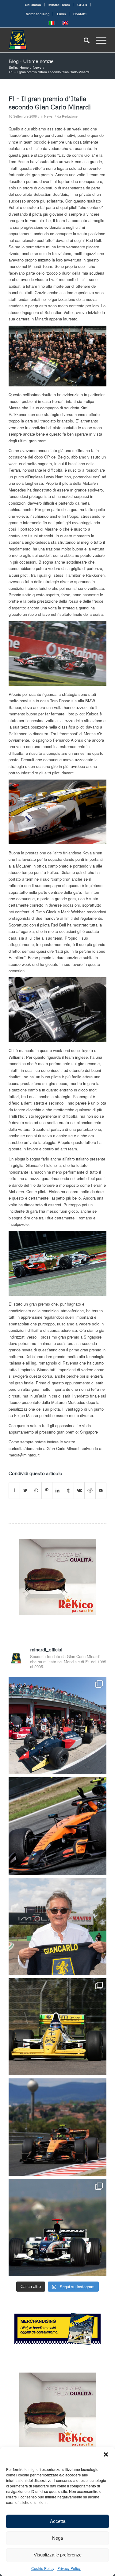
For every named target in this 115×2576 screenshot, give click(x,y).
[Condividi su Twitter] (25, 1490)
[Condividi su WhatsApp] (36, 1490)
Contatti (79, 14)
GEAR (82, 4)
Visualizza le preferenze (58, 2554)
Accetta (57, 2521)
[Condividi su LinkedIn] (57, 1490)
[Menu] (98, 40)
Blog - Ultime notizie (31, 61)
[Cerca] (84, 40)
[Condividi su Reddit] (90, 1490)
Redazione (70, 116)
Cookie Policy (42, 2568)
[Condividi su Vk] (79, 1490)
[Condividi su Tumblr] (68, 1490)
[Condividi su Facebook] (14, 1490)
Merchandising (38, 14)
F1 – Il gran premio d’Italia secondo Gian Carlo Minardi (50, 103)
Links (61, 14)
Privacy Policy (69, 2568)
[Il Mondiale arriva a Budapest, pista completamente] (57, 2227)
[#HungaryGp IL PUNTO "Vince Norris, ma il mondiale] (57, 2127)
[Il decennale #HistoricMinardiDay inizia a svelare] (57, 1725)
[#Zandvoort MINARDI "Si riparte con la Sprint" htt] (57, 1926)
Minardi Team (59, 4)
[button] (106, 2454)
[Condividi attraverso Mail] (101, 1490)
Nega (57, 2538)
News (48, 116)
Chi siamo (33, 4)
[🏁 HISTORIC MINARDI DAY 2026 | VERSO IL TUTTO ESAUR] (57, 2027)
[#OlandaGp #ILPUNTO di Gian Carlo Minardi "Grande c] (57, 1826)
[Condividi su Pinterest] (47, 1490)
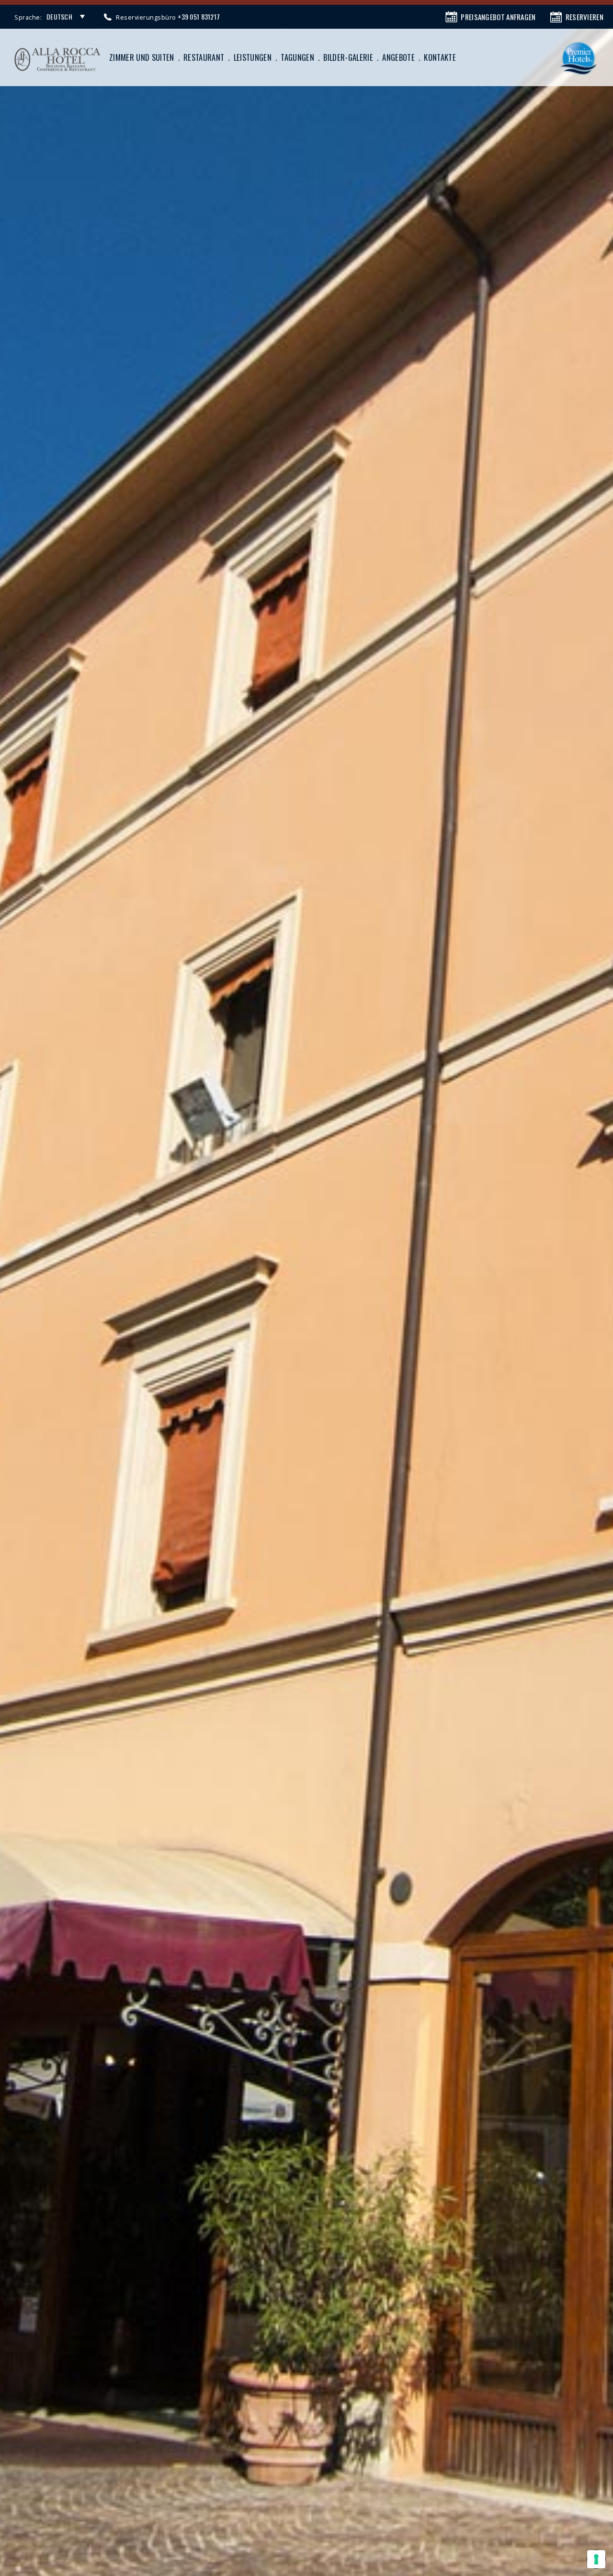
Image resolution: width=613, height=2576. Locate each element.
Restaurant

++++++

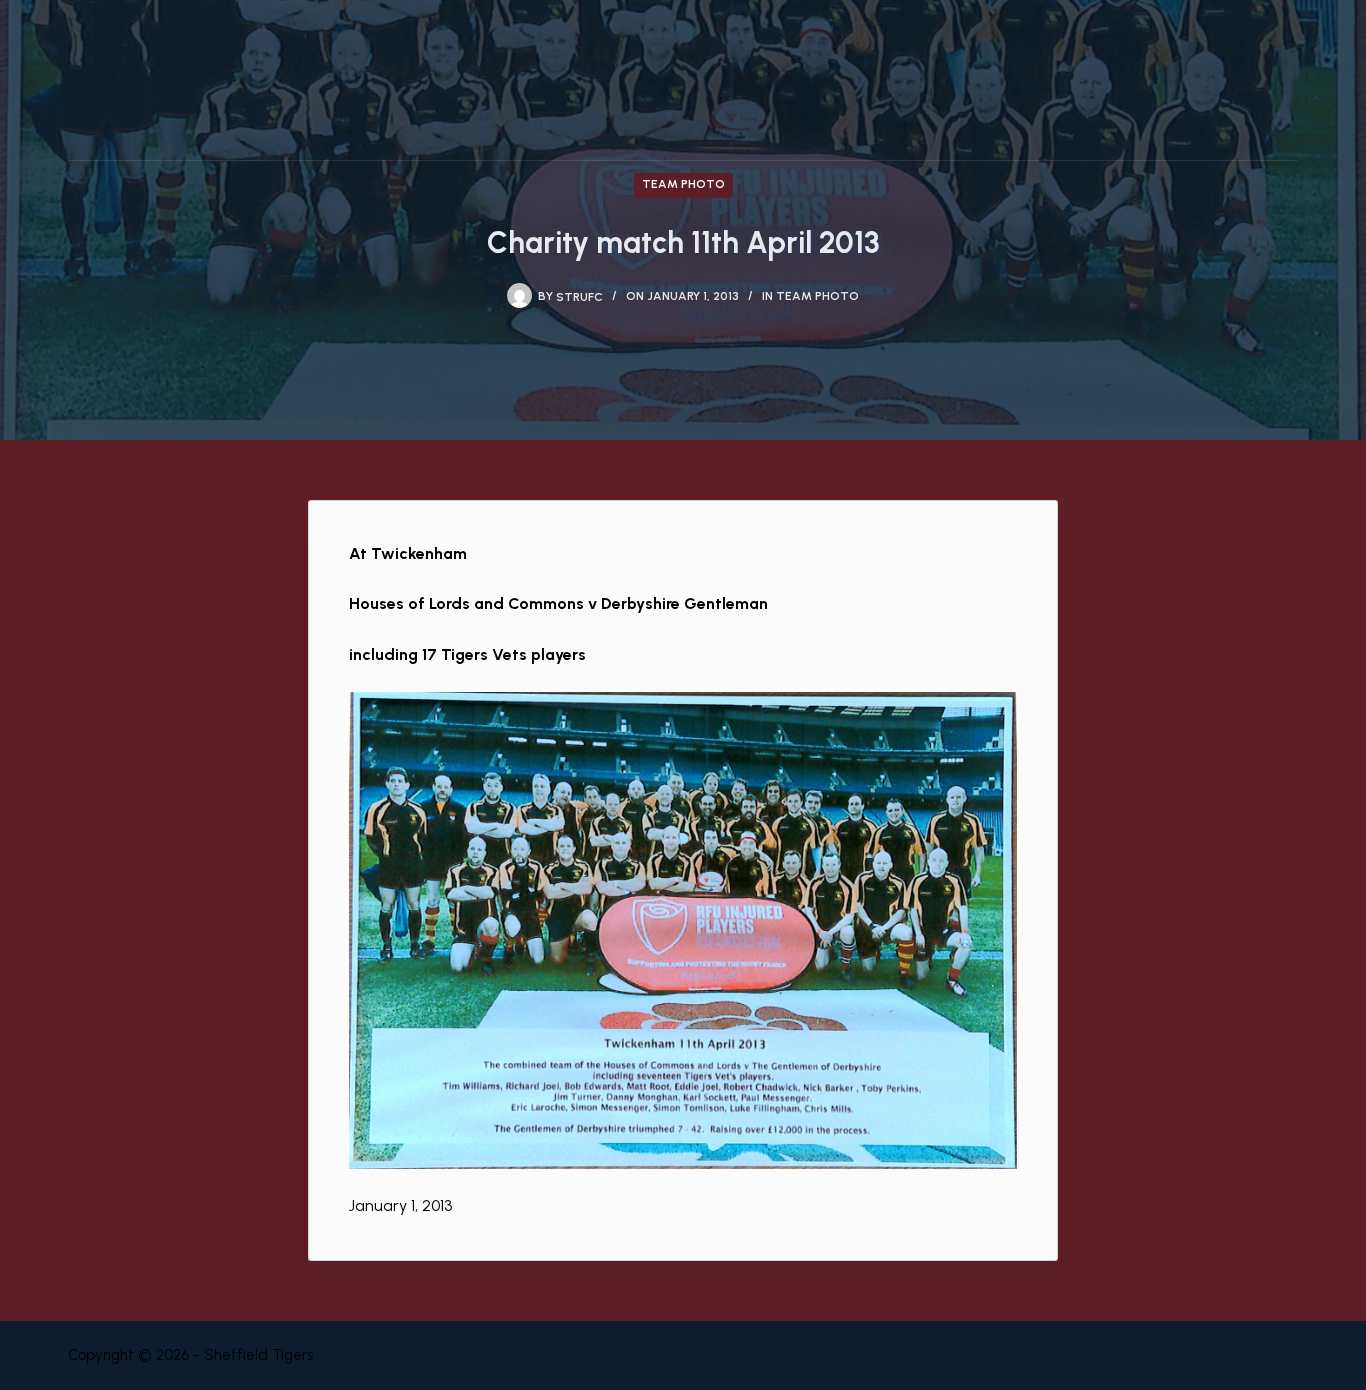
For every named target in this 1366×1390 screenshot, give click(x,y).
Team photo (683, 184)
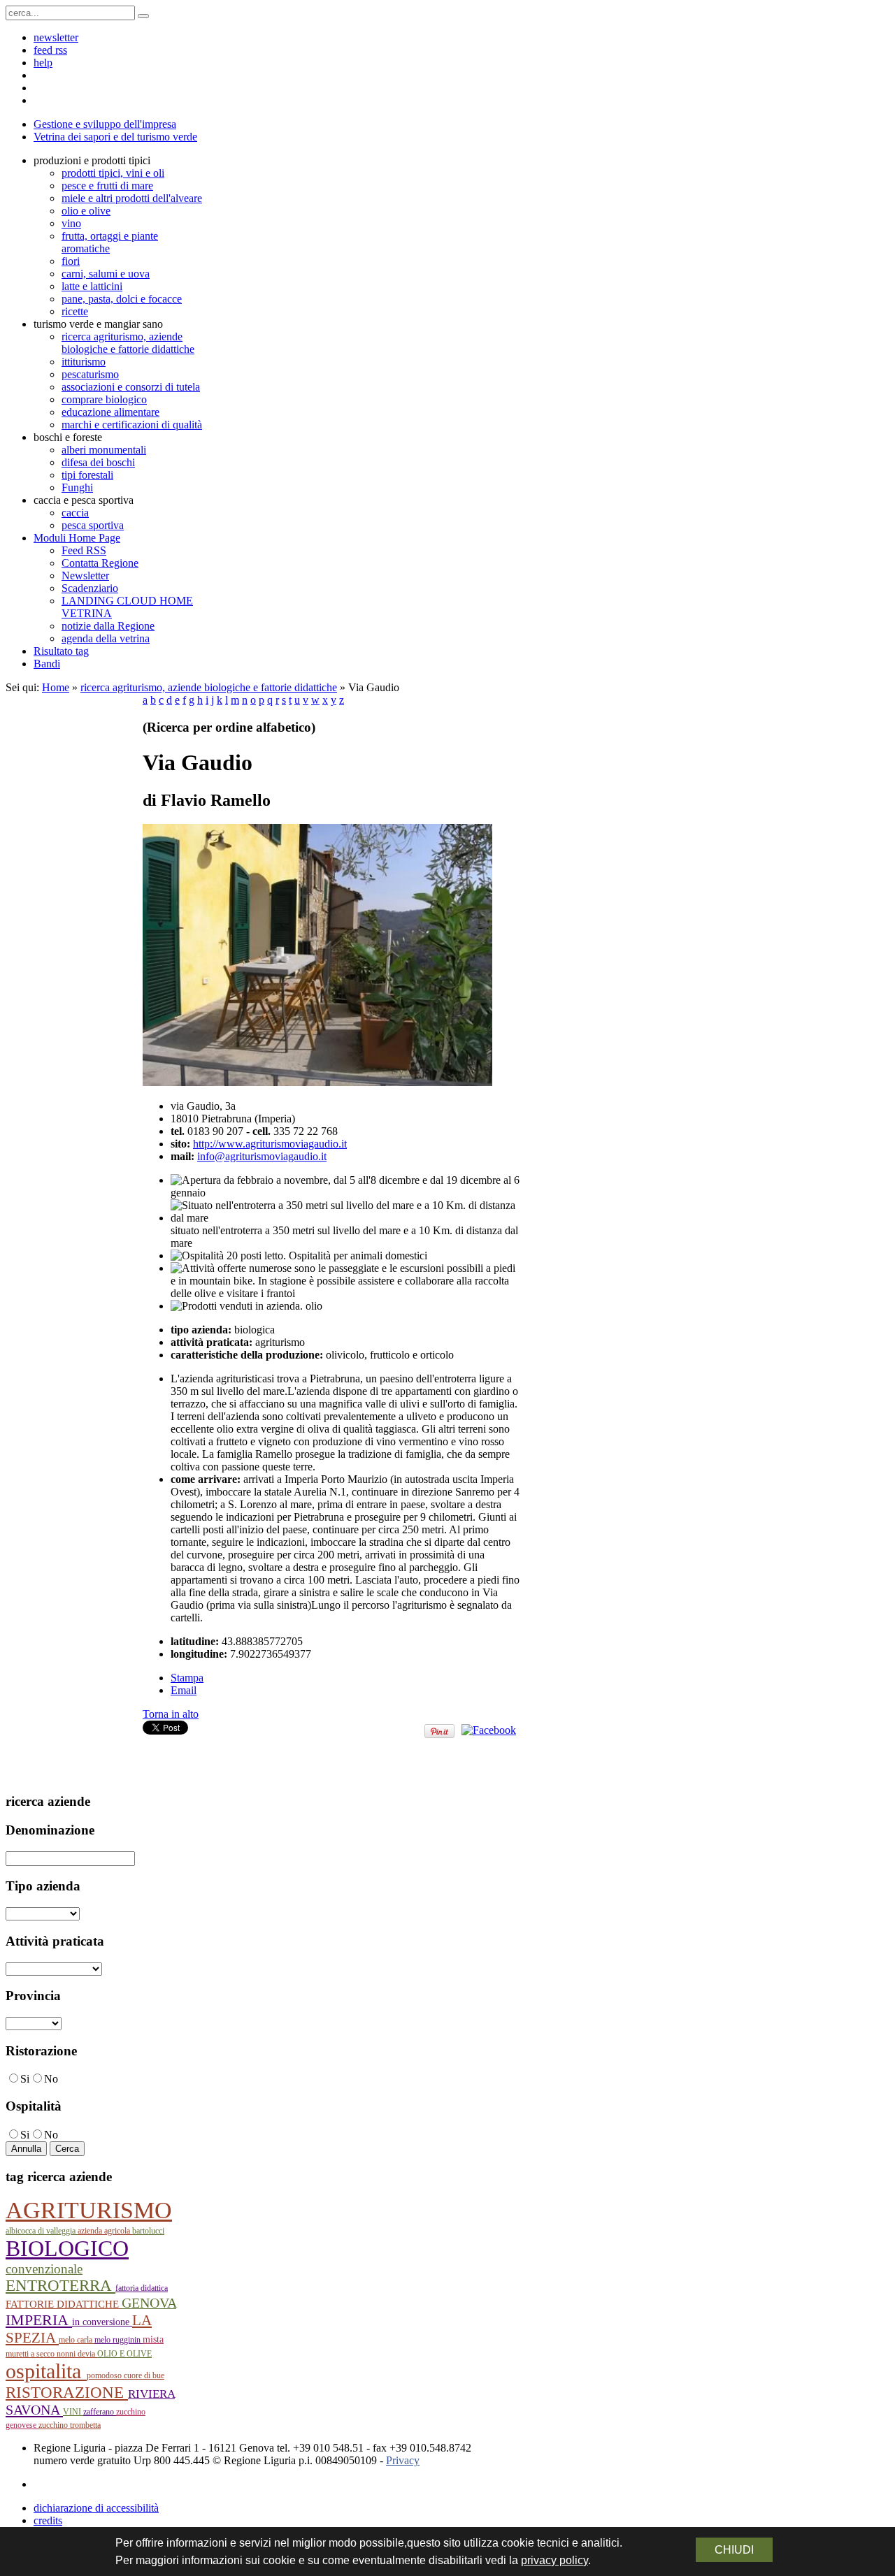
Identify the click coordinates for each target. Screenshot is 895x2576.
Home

++++++

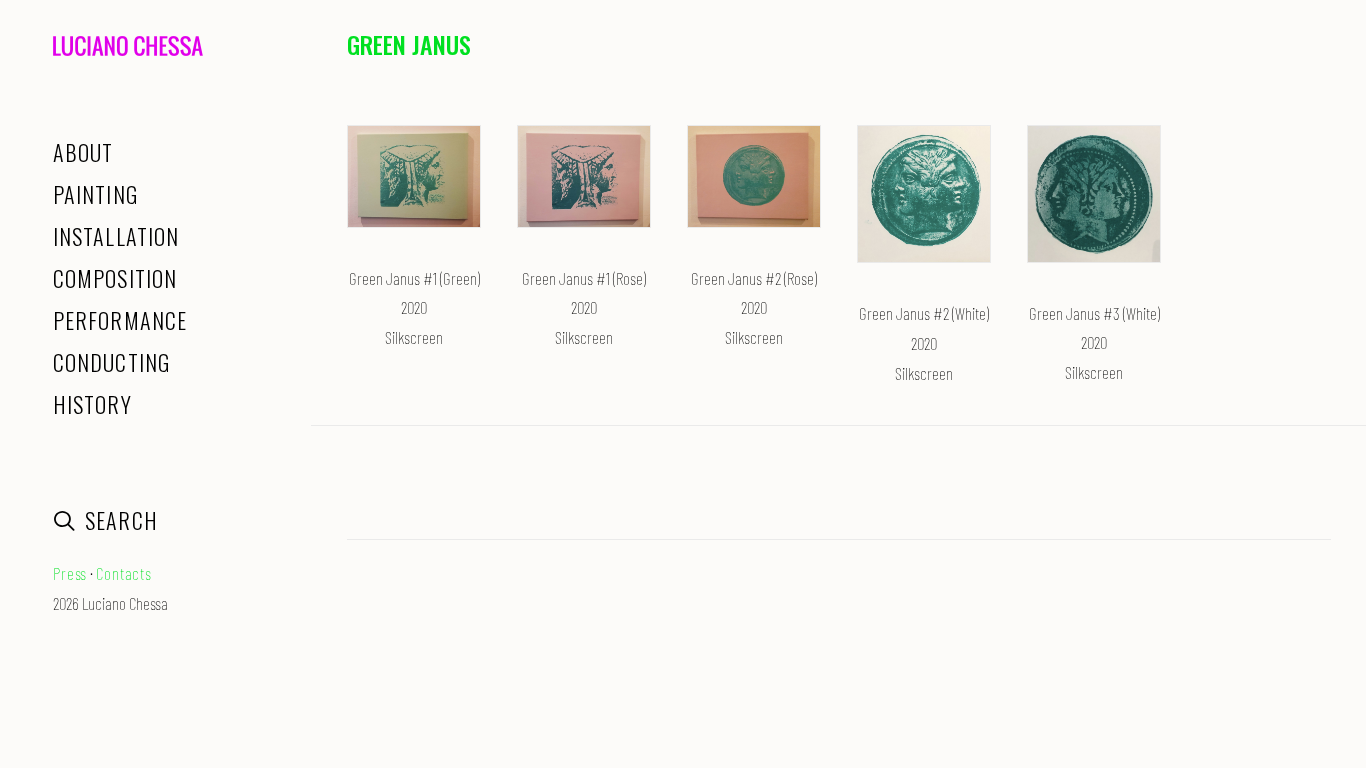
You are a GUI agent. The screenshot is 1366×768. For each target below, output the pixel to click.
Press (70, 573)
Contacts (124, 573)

++++++

● **Exercise goal**:
One stretch of the lines above is wanted, from the line that contains "[Condividi su Vk] (79, 1490)" through the line that contains "Privacy Policy (69, 2568)". Output it exactly.

● **Output for this task**:
[Condividi su Vk] (79, 1490)
[Condividi su Tumblr] (68, 1490)
[Condividi su Facebook] (14, 1490)
Merchandising (38, 14)
F1 – Il gran premio d’Italia secondo Gian Carlo Minardi (50, 103)
Links (61, 14)
Privacy Policy (69, 2568)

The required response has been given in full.